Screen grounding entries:
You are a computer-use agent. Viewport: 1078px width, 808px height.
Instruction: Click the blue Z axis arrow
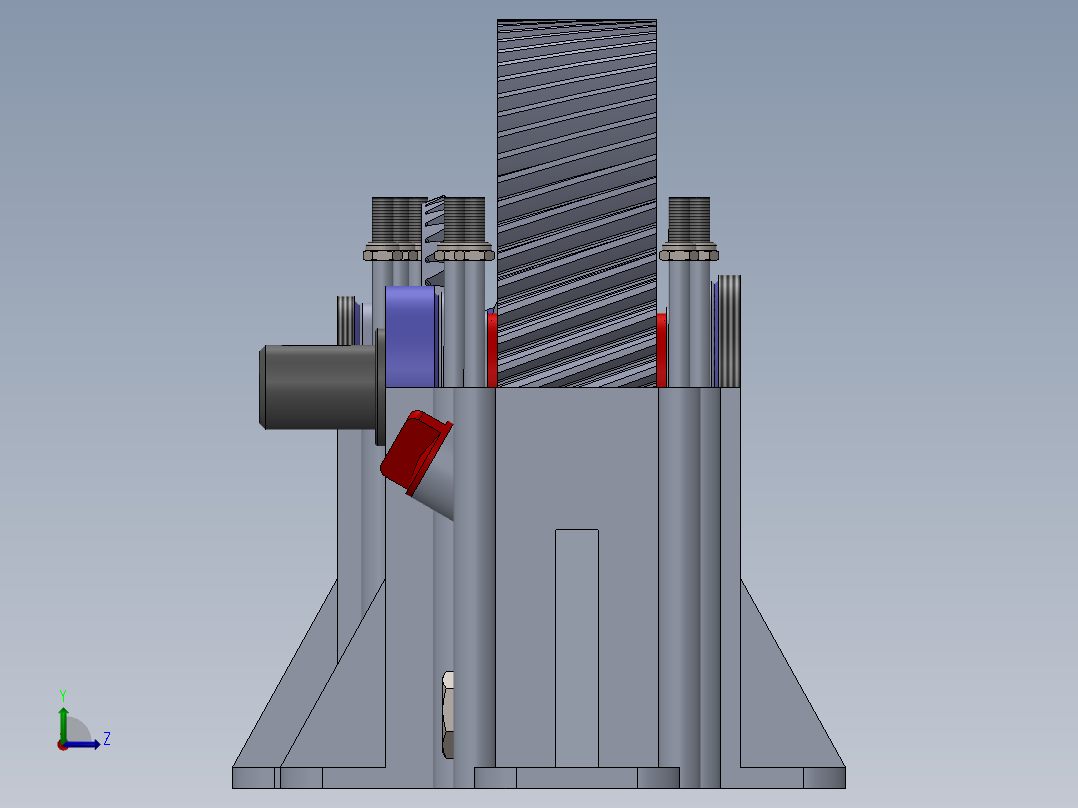(x=84, y=744)
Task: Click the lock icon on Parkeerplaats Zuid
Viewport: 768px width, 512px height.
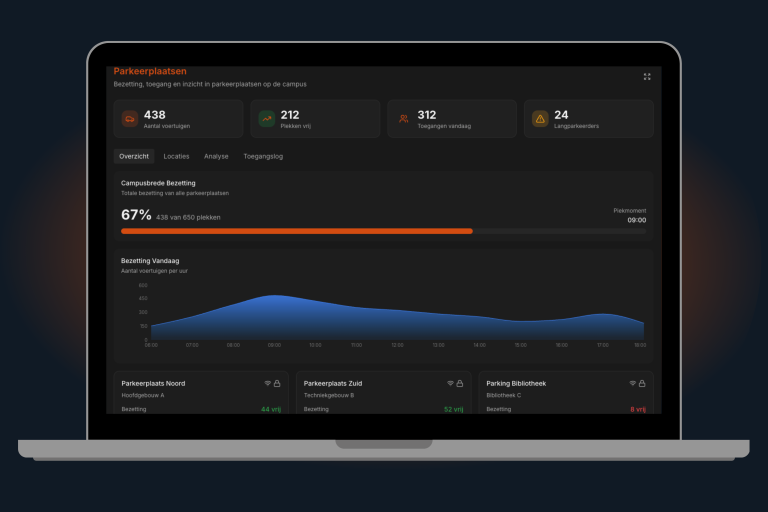Action: (x=460, y=383)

## PROBLEM TO SOLVE
Copy the entries down word for word, starting with the line that contains "Task: Click the" and continuing through the end of the entries. Leave the pictures out of your copy.

## WRITTEN REPLY
Task: Click the lock icon on Parkeerplaats Zuid
Viewport: 768px width, 512px height.
Action: (x=460, y=383)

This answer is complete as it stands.